Ella en cambio logró superar sus “limitaciones” en este sentido creando su propio estilo, introduciendo el uso del short y el bolero (chaquetilla corta) en la moda femenina y mostrando al mundo su innata capacidad para interpretar personajes de naturaleza muy diversa. Su frenética actividad ante las cámaras tampoco le impidió prodigarse en exceso en el mundo de los night clubs de Los Ángeles, aumentando exponencialmente la larguísima nómina de inquilinos que ocuparon su corazón desde muy temprana edad.

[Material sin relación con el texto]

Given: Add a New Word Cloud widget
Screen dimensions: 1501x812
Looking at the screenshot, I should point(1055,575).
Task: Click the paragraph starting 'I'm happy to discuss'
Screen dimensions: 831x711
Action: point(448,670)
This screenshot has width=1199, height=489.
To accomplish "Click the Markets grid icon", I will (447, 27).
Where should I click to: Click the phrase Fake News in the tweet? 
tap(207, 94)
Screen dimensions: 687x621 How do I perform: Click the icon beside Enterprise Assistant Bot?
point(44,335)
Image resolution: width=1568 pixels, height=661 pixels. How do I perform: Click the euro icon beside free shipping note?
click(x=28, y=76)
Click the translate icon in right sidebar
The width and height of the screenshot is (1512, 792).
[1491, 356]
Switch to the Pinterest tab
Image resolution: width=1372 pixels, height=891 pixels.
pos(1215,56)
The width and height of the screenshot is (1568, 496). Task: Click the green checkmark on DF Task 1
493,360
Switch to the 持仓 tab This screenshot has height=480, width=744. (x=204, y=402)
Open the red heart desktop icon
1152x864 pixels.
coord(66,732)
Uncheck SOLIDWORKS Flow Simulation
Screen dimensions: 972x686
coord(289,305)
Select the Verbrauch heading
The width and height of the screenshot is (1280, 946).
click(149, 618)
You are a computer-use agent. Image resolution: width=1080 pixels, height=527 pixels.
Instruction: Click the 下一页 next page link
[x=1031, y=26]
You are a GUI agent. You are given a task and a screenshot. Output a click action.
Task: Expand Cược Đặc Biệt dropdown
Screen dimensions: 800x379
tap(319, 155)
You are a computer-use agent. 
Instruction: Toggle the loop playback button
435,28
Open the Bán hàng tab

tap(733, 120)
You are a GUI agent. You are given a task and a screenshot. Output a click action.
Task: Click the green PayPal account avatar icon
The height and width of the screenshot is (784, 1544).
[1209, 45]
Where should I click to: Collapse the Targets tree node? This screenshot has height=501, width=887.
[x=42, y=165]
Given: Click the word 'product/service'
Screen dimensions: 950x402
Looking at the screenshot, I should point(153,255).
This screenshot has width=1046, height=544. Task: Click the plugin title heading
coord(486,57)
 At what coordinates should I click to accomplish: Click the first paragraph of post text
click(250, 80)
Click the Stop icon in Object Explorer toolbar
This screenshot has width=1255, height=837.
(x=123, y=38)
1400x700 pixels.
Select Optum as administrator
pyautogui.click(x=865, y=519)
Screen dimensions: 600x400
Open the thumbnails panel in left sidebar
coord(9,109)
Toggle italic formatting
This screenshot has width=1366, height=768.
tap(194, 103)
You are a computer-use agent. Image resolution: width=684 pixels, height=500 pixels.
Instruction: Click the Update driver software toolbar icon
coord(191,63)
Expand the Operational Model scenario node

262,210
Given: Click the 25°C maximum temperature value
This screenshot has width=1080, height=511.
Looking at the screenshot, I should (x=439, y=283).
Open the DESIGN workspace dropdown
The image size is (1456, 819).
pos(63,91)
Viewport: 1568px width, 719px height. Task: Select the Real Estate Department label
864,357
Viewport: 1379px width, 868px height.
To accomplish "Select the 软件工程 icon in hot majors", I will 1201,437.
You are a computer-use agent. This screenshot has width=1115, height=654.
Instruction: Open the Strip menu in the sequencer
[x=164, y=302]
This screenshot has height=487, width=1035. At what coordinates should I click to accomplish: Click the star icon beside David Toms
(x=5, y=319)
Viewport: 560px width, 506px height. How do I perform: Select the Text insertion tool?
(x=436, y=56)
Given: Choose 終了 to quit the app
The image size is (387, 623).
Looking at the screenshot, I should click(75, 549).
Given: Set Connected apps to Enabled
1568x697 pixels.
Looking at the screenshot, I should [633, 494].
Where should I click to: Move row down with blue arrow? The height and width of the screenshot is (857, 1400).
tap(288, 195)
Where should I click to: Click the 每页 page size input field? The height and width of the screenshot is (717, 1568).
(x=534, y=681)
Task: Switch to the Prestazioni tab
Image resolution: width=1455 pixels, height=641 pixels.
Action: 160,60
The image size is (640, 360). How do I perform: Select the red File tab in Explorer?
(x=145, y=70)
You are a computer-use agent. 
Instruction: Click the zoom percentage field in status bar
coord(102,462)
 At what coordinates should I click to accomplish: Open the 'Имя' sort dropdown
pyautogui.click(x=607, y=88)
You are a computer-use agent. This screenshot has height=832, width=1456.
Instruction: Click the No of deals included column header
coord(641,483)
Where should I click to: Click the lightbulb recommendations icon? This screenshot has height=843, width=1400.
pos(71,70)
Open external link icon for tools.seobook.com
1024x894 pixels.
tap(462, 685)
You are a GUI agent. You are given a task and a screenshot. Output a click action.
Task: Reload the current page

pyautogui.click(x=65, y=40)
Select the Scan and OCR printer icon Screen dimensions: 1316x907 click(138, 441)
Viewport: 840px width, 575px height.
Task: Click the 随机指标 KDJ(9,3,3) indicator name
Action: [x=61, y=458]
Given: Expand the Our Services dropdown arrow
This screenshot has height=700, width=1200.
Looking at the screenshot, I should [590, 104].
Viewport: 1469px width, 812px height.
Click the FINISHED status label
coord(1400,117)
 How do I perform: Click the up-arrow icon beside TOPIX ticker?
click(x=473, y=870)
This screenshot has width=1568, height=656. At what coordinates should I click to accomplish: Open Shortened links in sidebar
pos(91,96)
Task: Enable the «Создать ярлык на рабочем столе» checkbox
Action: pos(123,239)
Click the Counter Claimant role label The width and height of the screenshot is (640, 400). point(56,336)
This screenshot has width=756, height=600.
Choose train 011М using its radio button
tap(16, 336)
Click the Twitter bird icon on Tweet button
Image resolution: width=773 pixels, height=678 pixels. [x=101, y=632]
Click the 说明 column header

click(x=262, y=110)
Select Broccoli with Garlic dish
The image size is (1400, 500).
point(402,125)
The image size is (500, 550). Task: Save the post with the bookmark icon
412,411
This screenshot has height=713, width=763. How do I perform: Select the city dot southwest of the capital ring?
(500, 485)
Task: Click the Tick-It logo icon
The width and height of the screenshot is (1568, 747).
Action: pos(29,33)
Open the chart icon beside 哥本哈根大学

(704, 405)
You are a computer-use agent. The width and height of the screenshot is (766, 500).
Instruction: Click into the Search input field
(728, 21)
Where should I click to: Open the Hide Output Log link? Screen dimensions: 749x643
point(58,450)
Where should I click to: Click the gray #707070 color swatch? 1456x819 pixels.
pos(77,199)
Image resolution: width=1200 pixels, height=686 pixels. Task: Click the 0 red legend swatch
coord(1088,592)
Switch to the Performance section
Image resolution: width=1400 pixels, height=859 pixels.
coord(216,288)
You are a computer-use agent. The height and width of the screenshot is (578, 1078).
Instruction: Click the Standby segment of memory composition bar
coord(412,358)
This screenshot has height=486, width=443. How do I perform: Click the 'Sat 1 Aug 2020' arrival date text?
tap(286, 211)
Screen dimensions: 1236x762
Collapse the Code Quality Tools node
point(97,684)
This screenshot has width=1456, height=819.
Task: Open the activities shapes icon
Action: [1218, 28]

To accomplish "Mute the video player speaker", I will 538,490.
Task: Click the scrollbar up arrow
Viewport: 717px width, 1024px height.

A pesar de todo, en 1959, y sumida en plena decadencia profesional, el productor Ross Hunter le ofreció el papel de protagonista de una nueva versión de Imitación a la vida (Imitation of Life), que en los años treinta había interpretado Claude Colbert, bajo la batuta de John M. Stahl. Espléndidamente dirigido por el maestro germano estadounidense Douglas Sirk, el filme, coprotagonizado por John Gavin, Sandra Dee y Juanita Moore, se convirtió, paradójicamente, en uno de los mayores éxitos de Lana Turner, asegurando no solo la supervivencia de su renqueante carrera, sino su propio futuro económico, ya que su contrato incluía porcentajes sobre los beneficios, que fueron muy cuantiosos. Todos los observadores de su trayectoria artística compartieron, pues, la misma conclusión: que, de haber conducido su carrera por los derroteros en los que la inició Hunter en ésta y en otras producciones de enorme calado, como Retrato en negro (Portrait in Black, 1960), de Michael Gordon, La mujer X (Madame X) o el thriller de coproducción mexicano norteamericana El terrón de azúcar (The Big Cube, 1969), de Tito Davison, su posición en el tablero artístico de Hollywood hubiera alcanzado muchos más enteros. Sin embargo, el mito de Lana Turner ha quedado absolutamente intacto con el paso del tiempo, sin quiebra alguna, como suprema representante del eterno femenino y de la voluntad de convertir su vida gris y anodina en los oscuros suburbios de su Wallace natal en un vida excepcionalmente rutilante. Pues bien, como particular tributo a su figura este comentarista volverá a revisar esta misma noche, por enésima vez, Imitación a la vida, su mejor trabajo y, sin duda, uno de los melodramas de corte social más bellos y conmovedores de la historia del cine.